In one report after another, state education officials point to the need for consistent and strong leadership at Level 4 schools.
While the Salem Teachers Union is asking for more time — at least until the end of this school year — before a decision is made, Driscoll contends the city doesn’t have time if it hopes to have a school management firm in place by September.
Driscoll also points to a 2013 state study that shows, in general, that schools that have had successful turnarounds and emerged from Level 4 showed progress in the first year and then continued to make gains.
The clock is ticking on Bentley. The state has given Salem three years for the turnaround. That deadline arrives at the end of next school year. If Bentley does not make sufficient progress by then, it could be designated a Level 5 school, and the state could take over control.
Against that backdrop, Russell and Driscoll are considering an arguably radical step — partnering with a private, nonprofit management organization, which would hire a new principal and staff and make other changes. Current staff would be able to reapply for their jobs.

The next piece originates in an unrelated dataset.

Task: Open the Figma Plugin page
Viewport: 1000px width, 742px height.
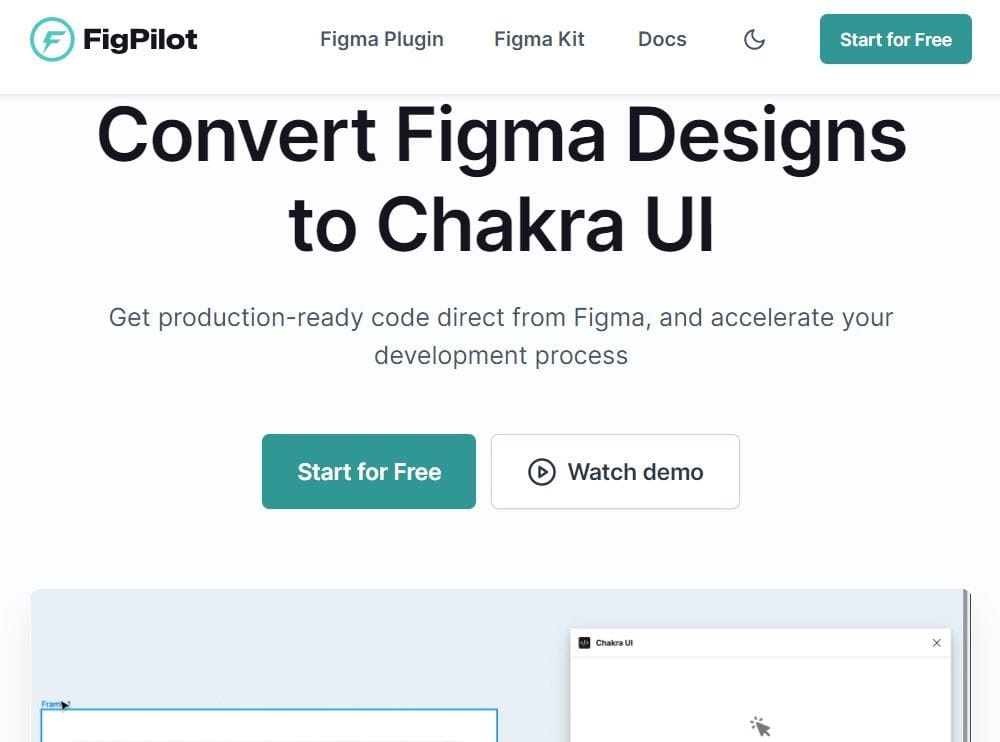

The mayor and superintendent even named the possible management firm, Blueprint Schools Network, and principal, Justin Vernon, head of Clap Innovation School in Boston and a Salem resident.
In recent weeks, Russell has sounded warning bells.
“We’re all coming to grips with the fact we do need to accelerate progress,” he said yesterday.
The School Committee could vote as early as Monday on a proposal to transfer control of the school to an outside contractor.